Signori in lacrime: «Mai niente di illegale ma ora lascio il calcio»

BOLOGNA Le dita sugli occhi, come dopo un gol sbagliato. A venti giorni dall’arresto per il Calcioscommesse, 13 ai domiciliari poi revocati, Beppe Signori parla e piange. «Mi devo fare forza, non mi...

BOLOGNA

Le dita sugli occhi, come dopo un gol sbagliato. A venti giorni dall’arresto per il Calcioscommesse, 13 ai domiciliari poi revocati, Beppe Signori parla e piange. «Mi devo fare forza, non mi riconosco più». Poi nega di essere stato il capo di un clan, di aver fatto puntate illegali, di aver preso parte a combine.
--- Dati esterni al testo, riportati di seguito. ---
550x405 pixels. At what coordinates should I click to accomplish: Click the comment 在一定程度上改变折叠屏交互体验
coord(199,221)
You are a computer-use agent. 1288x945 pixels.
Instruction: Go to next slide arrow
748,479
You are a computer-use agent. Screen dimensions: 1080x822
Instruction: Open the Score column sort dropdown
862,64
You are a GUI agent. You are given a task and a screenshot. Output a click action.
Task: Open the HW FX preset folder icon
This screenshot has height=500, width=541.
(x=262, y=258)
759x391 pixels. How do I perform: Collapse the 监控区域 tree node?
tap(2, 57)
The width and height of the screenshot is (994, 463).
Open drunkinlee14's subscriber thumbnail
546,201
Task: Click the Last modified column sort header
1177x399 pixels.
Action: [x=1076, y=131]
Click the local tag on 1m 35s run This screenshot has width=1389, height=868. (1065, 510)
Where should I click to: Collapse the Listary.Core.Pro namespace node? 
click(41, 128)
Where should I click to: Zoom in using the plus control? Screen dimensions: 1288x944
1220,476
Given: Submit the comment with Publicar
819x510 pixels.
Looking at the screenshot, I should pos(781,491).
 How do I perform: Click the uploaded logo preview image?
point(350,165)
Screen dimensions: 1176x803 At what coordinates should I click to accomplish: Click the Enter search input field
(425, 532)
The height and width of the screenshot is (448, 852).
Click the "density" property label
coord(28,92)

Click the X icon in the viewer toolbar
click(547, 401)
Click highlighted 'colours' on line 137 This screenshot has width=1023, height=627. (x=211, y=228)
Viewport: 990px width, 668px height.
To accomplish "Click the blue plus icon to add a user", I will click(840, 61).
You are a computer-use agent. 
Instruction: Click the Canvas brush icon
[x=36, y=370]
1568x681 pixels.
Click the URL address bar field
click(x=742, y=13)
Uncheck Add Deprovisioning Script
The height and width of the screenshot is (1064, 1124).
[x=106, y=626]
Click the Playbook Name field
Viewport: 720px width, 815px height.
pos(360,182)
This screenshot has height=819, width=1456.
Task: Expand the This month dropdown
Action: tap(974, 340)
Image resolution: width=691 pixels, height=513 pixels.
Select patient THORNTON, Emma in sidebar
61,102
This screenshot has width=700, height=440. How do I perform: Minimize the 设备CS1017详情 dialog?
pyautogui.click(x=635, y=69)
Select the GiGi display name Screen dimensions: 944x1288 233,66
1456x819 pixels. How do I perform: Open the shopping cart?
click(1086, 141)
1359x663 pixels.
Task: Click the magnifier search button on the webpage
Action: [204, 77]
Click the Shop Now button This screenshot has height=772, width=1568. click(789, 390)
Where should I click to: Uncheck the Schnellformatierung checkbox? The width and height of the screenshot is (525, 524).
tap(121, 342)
E, alla fine della conferenza stampa a Bologna, annuncia: «Penso di allontanarmi dal mondo del calcio».

Sono amare le conclusioni di Beppe-gol, 43 anni, tre volte capocannoniere in A, e arrivano dopo «un massacro», come definisce l’ultimo periodo, con l’inchiesta della procura di Cremona. «In 15 giorni mi sono stati distrutti 30 anni di carriera. Se sarò colpevole pagherò. Ma se non lo sono, qualcuno me li dovrà restituire». Signori non capisce, soprattutto, quello che chiama l’«accanimento mediatico». Forse, ipotizza, «mi porto dietro una nomea sbagliata, di scommettitore incallito. A me piace scommettere legalmente e poi guardarmi la partita con un’enfasi diversa. Ma io scommesse illegali non ne faccio. O quella del Buondì Motta, è illegale?», chiede, ricordando la celebre sfida (inghiottirlo in 30 passi) in un ritiro.

L’ex attaccante era entrato scortato dall’avvocato. Sbarbato, giacca blu e camicia bianca, i genitori a sostenerlo. Inizia, ma subito si blocca. Arrivano gli applausi a spronarlo. Allora si riprende e controbatte, una dopo l’altra, alle accuse. Nell’inchiesta ci sono 50mila intercettazioni, dice. «Io non ne ho neppure una. E sarei il capo dei capi? Come avrei parlato? Con i segnali di fumo? Non ho mai ricevuto, nè dato assegni o soldi in contanti», assicura, riferendosi a quel «maledetto 15 marzo», documentato dalle foto: l’incontro a Bologna con i commercialisti Bruni e Giannone, con Erodiani e Bellavista: «Sono andato dai miei commercialisti che mi avevano chiamato. Se c’è un errore, l’ho commesso andando all’incontro». Nel colloquio, ricostruisce, «non si era parlato di partite già fatte. C’era la possibilità, me garante, di avvicinare giocatori di A». Ma «ho risposto che certe cose non le facevo. E poi non avevo la possibilità economica».

Perché non l’ha denunciato? «Avrei dovuto denunciare un tentativo eventuale e millantato di combine neppure riuscita, facendo una figura meschina?» Si riferisce a Inter-Lecce: considerato “over” dagli scommettitori sotto inchiesta, terminò 1-0. E il famoso foglietto con le condizioni, sequestrato nella perquisizione in casa sua? «Se era importante, lo lasciavo lì per due mesi e mezzo? A nessuno è mai venuto in mente che se faccio una proposta, le condizioni dovevano essere trovate a casa di un altro?». Insomma, «falsità, inventate di sana pianta». Che lo portano, in attesa della fine dell’inchiesta, a decidere una pausa. Con il patentino da allenatore e due accordi quasi presi. Uno, ironia della sorte, come testimonial di Skysport365, un bookmaker austriaco.